■ What is needed
Please collect every line in the entries below that contains the string "pixels".

# # # # # # #

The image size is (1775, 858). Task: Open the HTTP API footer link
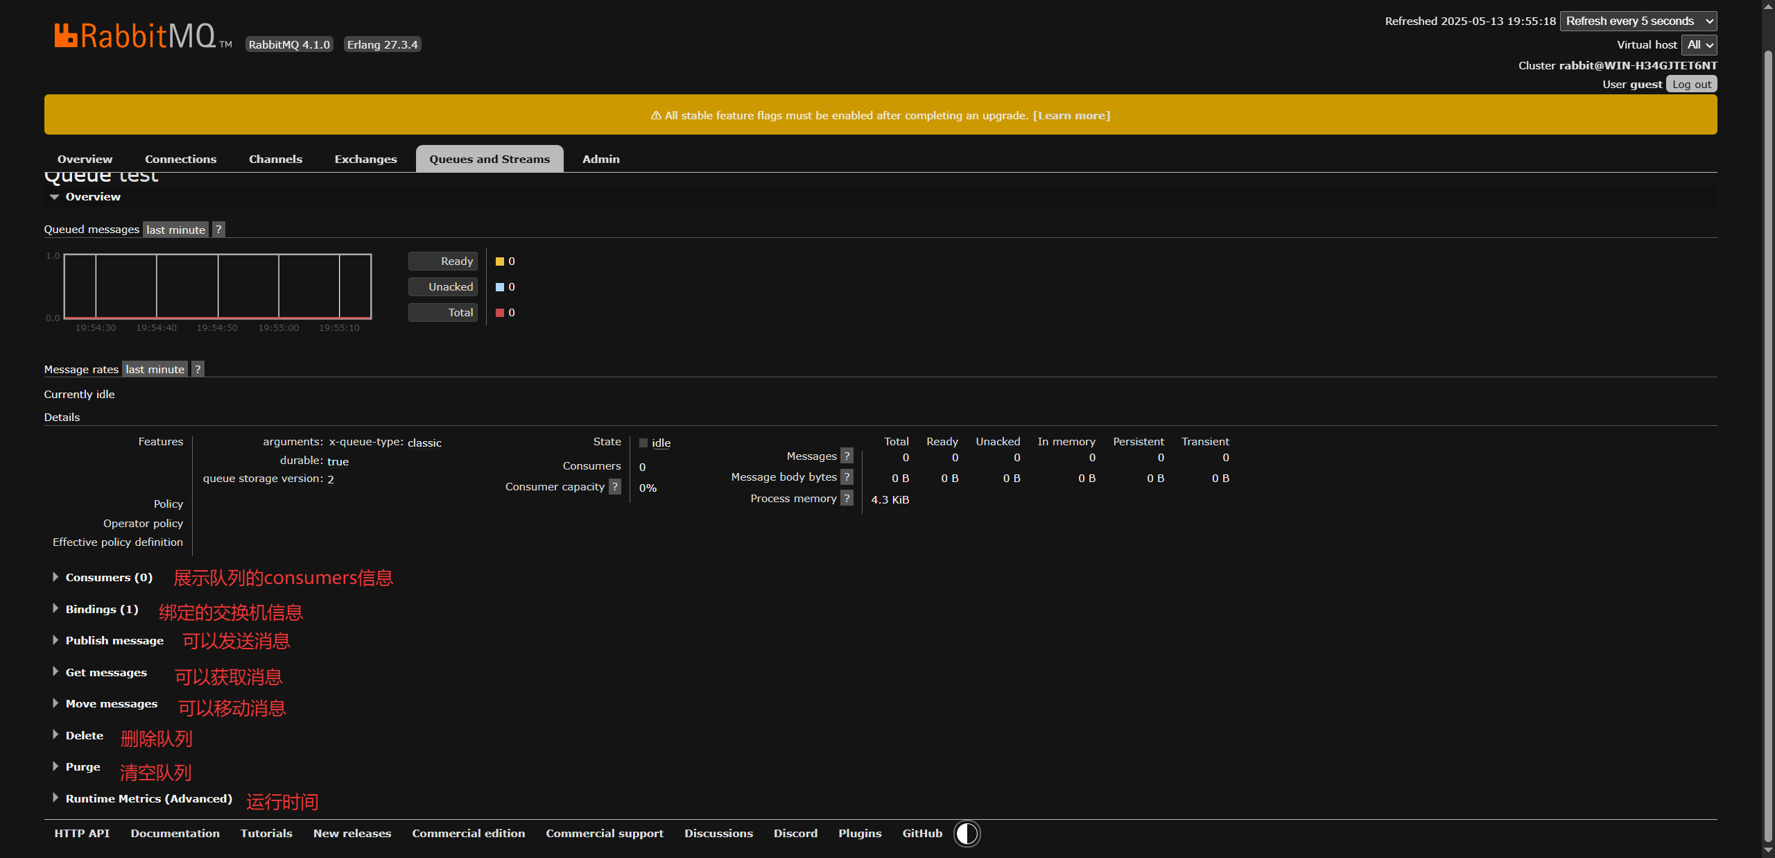coord(82,833)
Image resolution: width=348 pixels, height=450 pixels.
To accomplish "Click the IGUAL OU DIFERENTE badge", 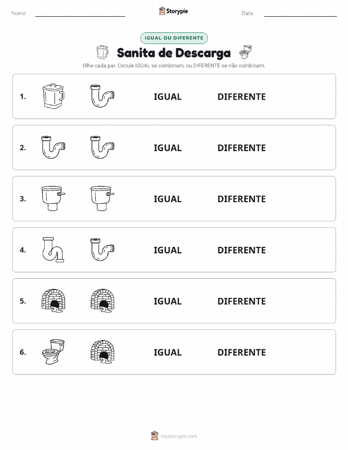I will 174,38.
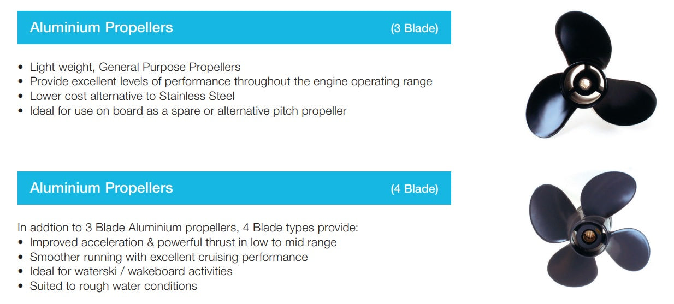
Task: Click "Light weight, General Purpose Propellers" text
Action: tap(135, 67)
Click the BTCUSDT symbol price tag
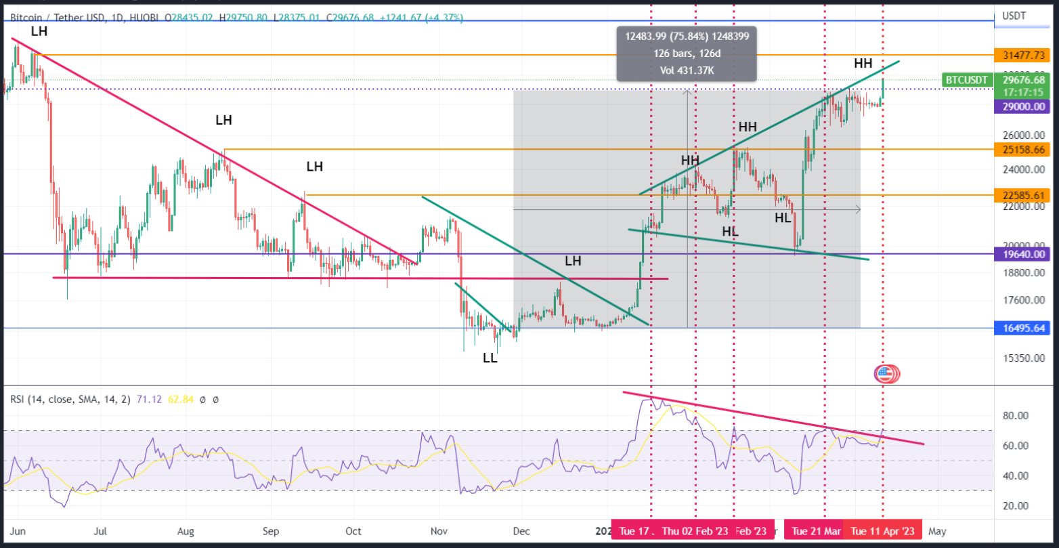The width and height of the screenshot is (1059, 548). pos(966,80)
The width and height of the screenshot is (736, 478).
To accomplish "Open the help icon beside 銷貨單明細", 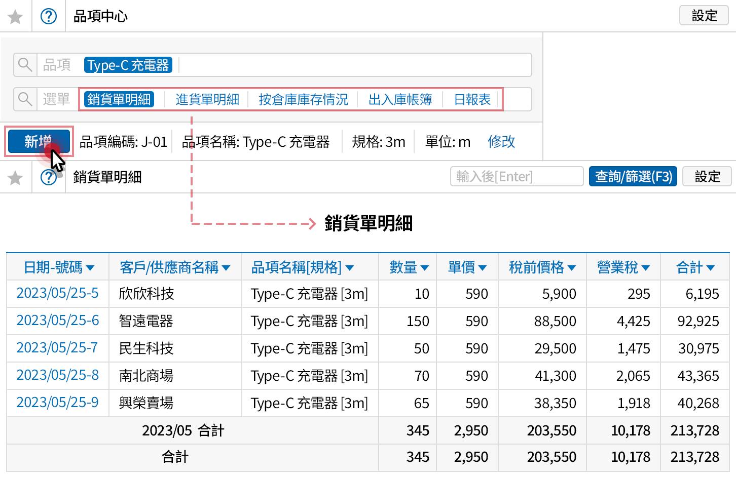I will pyautogui.click(x=49, y=177).
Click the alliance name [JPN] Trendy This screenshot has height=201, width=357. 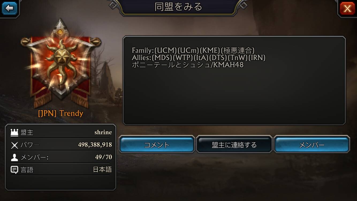(60, 113)
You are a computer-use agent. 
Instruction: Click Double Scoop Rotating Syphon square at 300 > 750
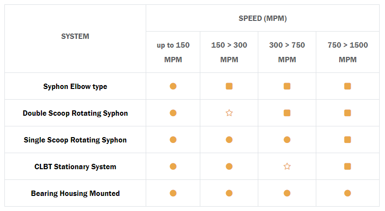287,113
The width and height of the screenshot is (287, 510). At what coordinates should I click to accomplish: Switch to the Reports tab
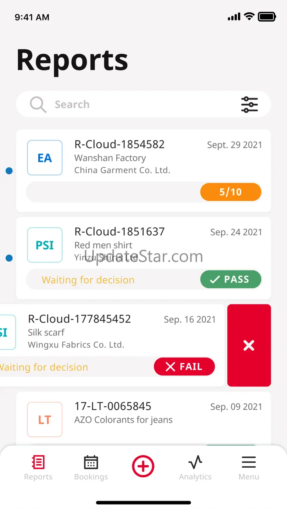(38, 467)
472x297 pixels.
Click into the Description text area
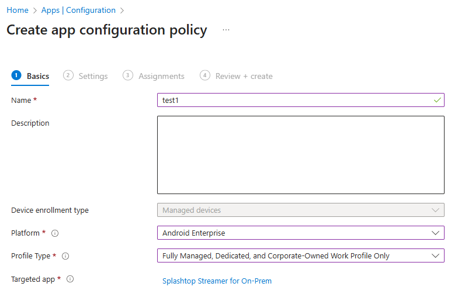pos(300,155)
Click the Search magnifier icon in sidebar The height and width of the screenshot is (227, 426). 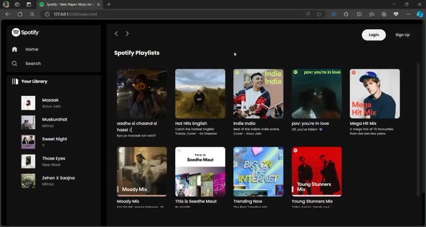tap(14, 63)
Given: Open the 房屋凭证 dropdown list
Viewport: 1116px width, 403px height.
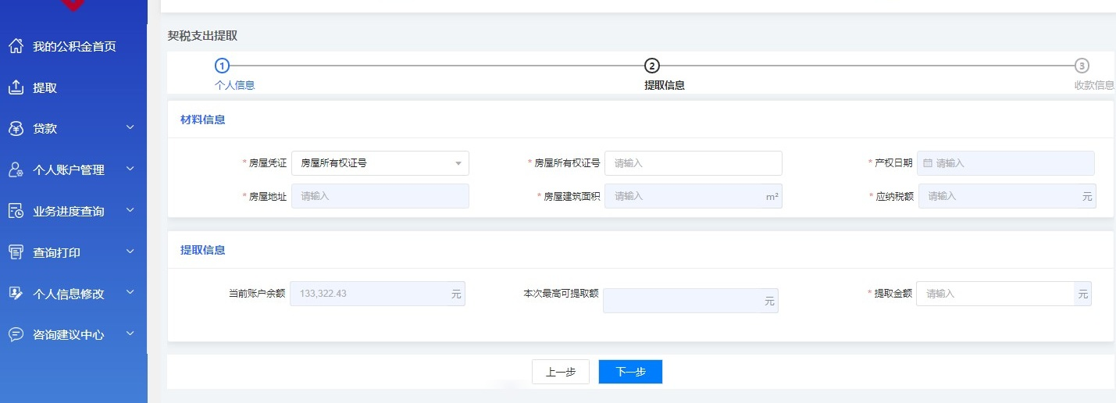Looking at the screenshot, I should [380, 163].
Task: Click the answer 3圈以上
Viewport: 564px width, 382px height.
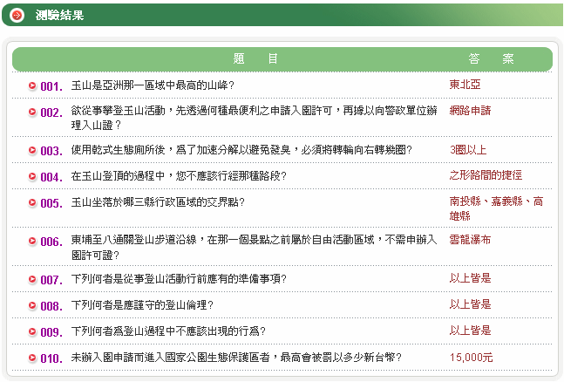Action: [x=468, y=149]
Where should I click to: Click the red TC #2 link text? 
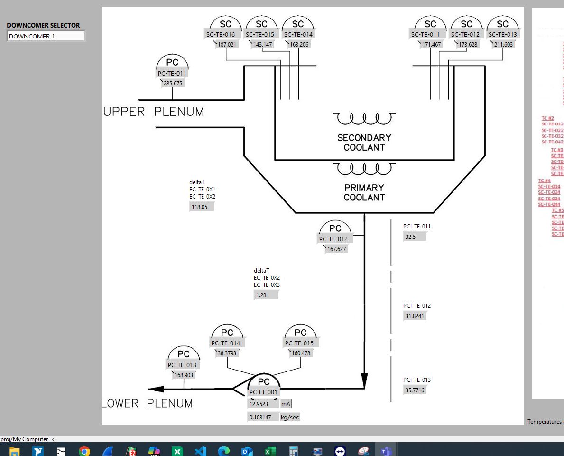[x=547, y=118]

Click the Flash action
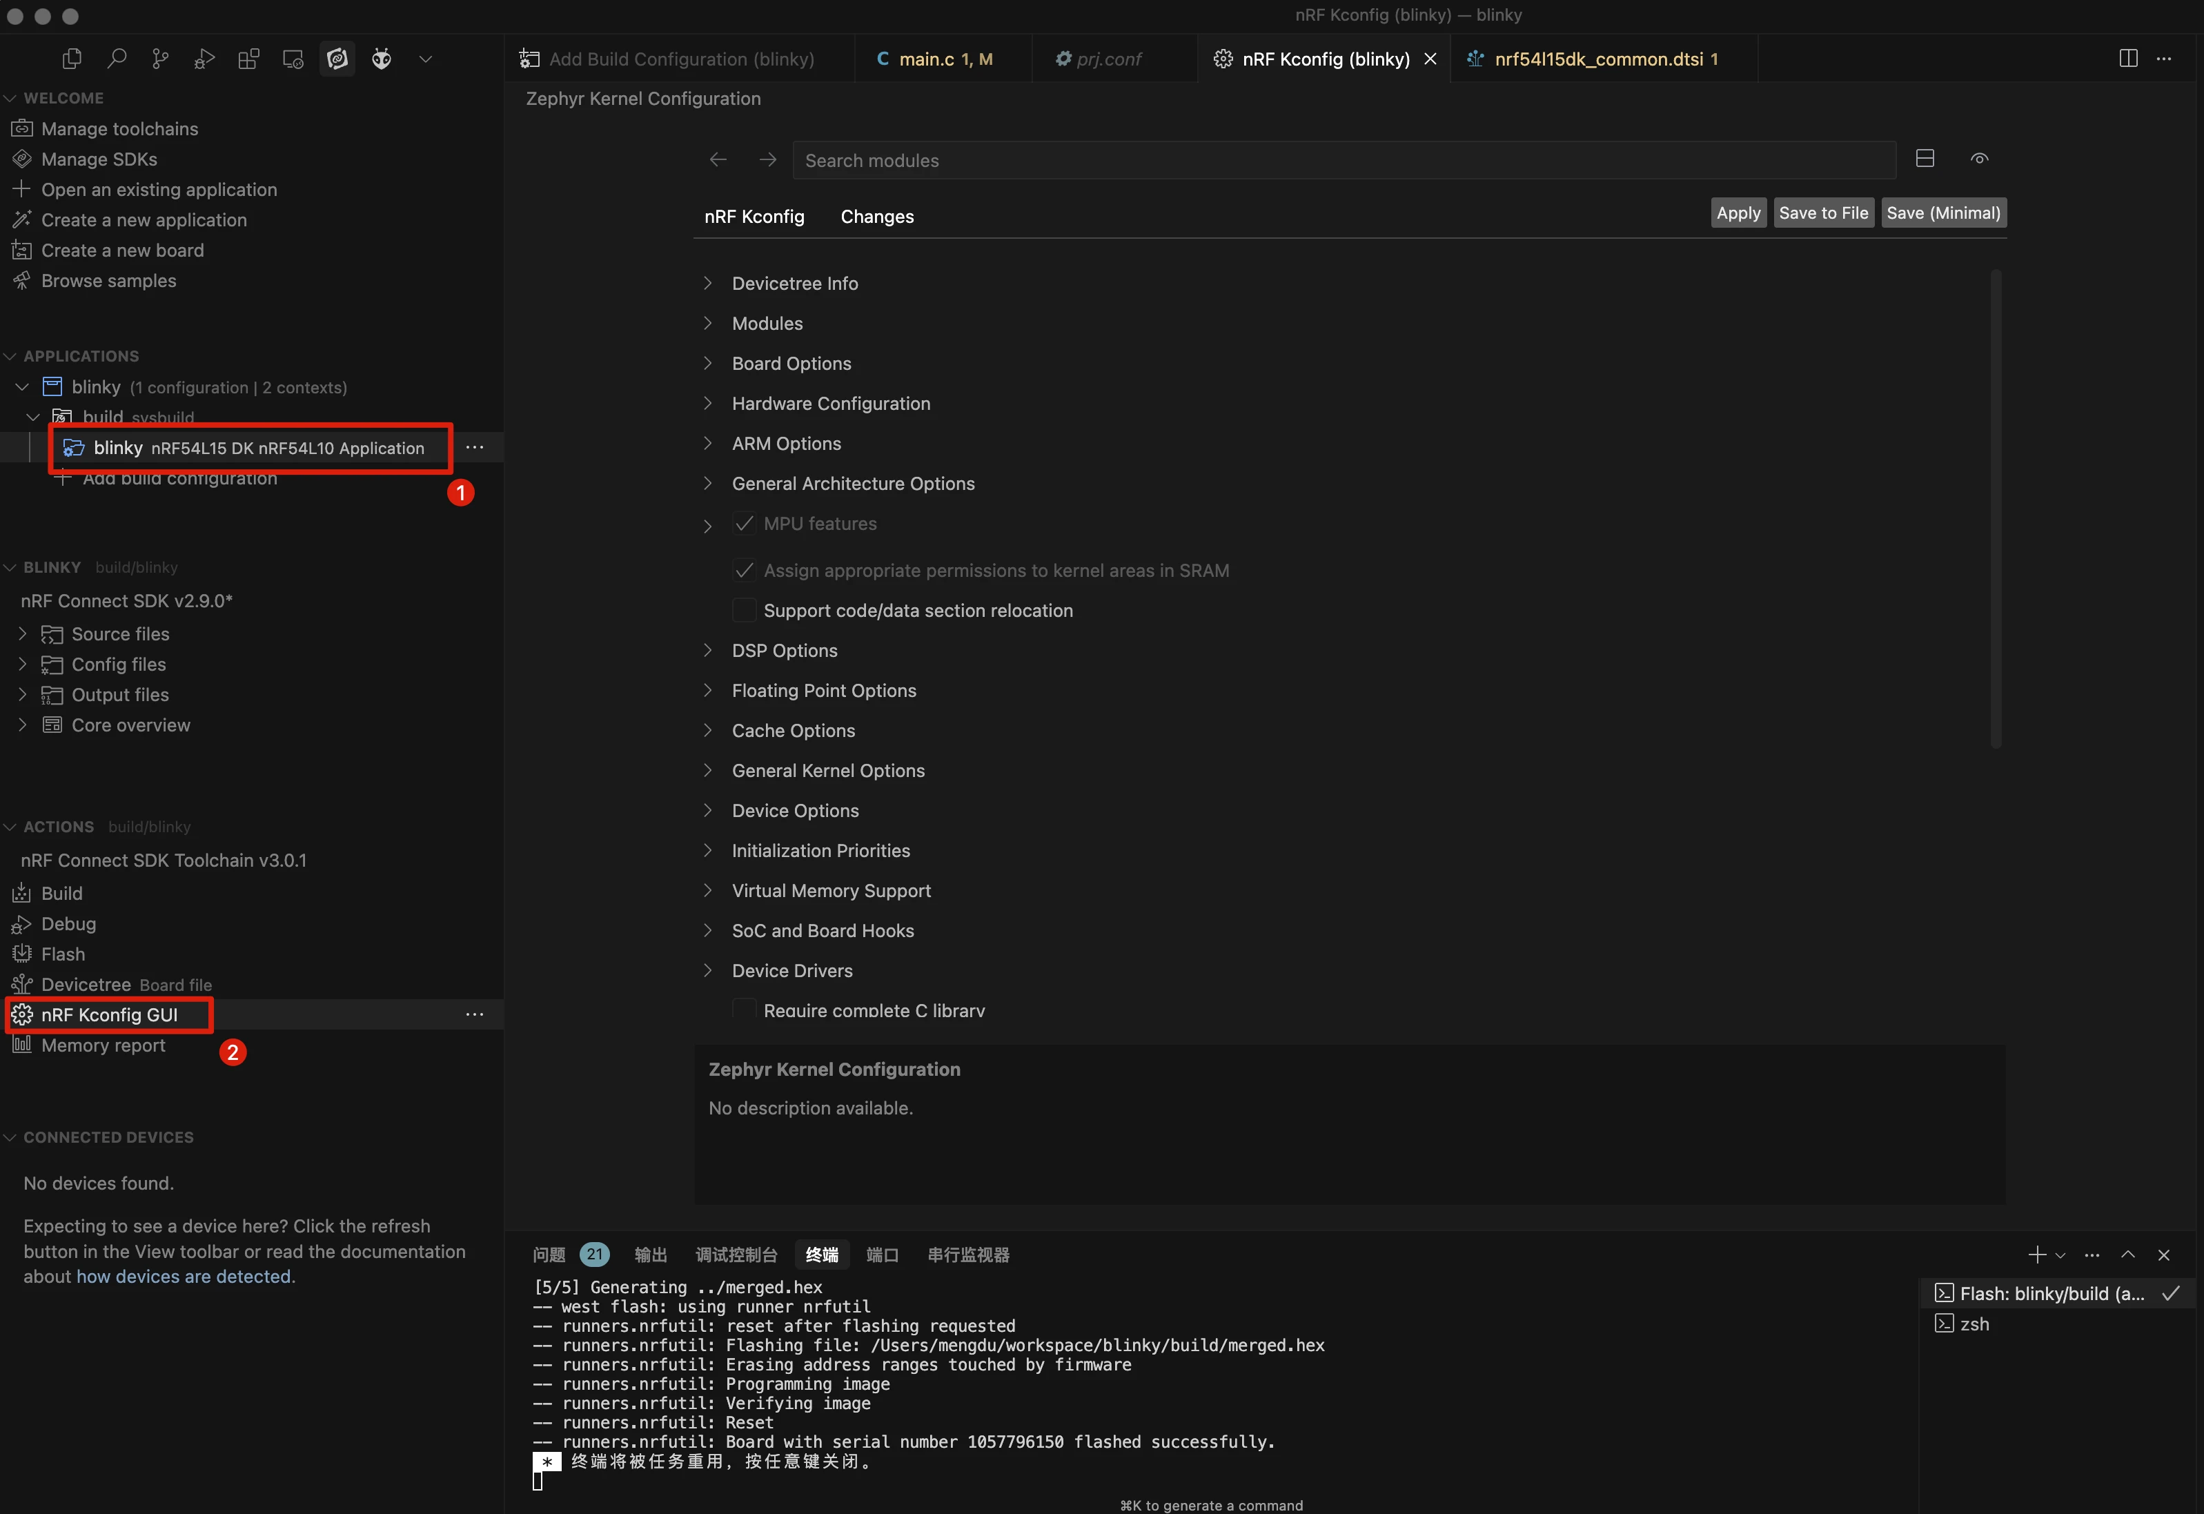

# # # # # # #

■ Exercise result
Image resolution: width=348 pixels, height=450 pixels.
472x297 pixels.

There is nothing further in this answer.